Theory is all very well: Brendan Pan and his University of Calgary team want to solve a persistent problem at the grocery store: long checkout lines. Their RFID-based system would allow shoppers to simply hover their baskets over a scanner and pay. But the technology isn’t new, and there’s a reason it isn’t widely used in retail. “It’s a very expensive process, because you’ve got to get everything on RFID,” said Joe Mimran, who spent years working with grocery giant Loblaw. “So I don’t know if this is a business idea.” The other Dragons agreed, and Pan checked out without an offer.

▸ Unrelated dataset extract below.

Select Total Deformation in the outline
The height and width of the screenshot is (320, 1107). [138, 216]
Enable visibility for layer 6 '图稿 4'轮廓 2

Carly & Charley’s Single Sox

Entrepreneurs: Carly Goldhar & Charley Rangel | From: Thornhill, Ont. | Ask: $25,000 for 25%

Retails socks to fund a charitable project

You’re never too young: Sock monster beware—Carly Goldhar and Charley Rangel aim to make odd socks the norm with their three-pack of footwear printed with inspirational words. “My girls, they are fed up with wearing matching socks, because we can never find the matching socks,” Manjit Minhas told them. “So this is a great idea.” The 10-year-old friends started their retail operation to fund Odd Sox, a charitable project that donates socks to the homeless—18,000 pairs at filming. Inspired, Michael Wekerle met their ask, as did Minhas. “I think you’re great examples to young girls and young boys, that if you have an idea, start early,” she said. Joe Mimran, Michele Romanow and Jim Treliving combined to offer the capital for a 33% stake. But Wekerle and Minhas won the deal, after offering to donate their share of the company’s proceeds to Odd Sox.


Entrepreneur: Jessica Bilmer, Bunny Ghatrora & Taran Ghatrora | From: Surrey, B.C.
Ask: $25,000 for 15%

Operates a subscription box service for menstruating women

Watch your costs carefully: Jessica Bilmer and sisters Bunny Ghatrora and Taran Ghatrora want to “turn something that women dread every month into something to look forward to.” Their service charges $12 for a monthly supply of pads and tampons, and $38 for organic products plus a couple of “self-care items” like tea, chocolate, scrubs and and so on. ElleBox had done $33,000 in sales before entering the Den. But though they were buying the luxuries below wholesale cost, Michele Romanow thought the trio shouldn’t be paying for them at all. “You should be saying, ‘I’m a sampling program for free. Pay me a dollar to put your product in my box, and I’ll distribute it for you with no cost to you.’” The company would be able to adopt that model once volumes increased, Bunny Ghatrora said. Romanow also advised the trio to focus on the U.S., since Canada’s lack of flat-rate shipping made it uneconomical to serve remote communities. Cost was also a concern for Manjit Minhas. “I can go and buy a hundred tampons for $10 and not have to think about it for a year because it’s sitting under my sink,” she noted. But ElleBox did get an offer from Joe Mimran. “I think it’s a great name,” he said. “I think we can do something fantastic with this brand.” He matched their ask, and the three entrepreneurs took the deal.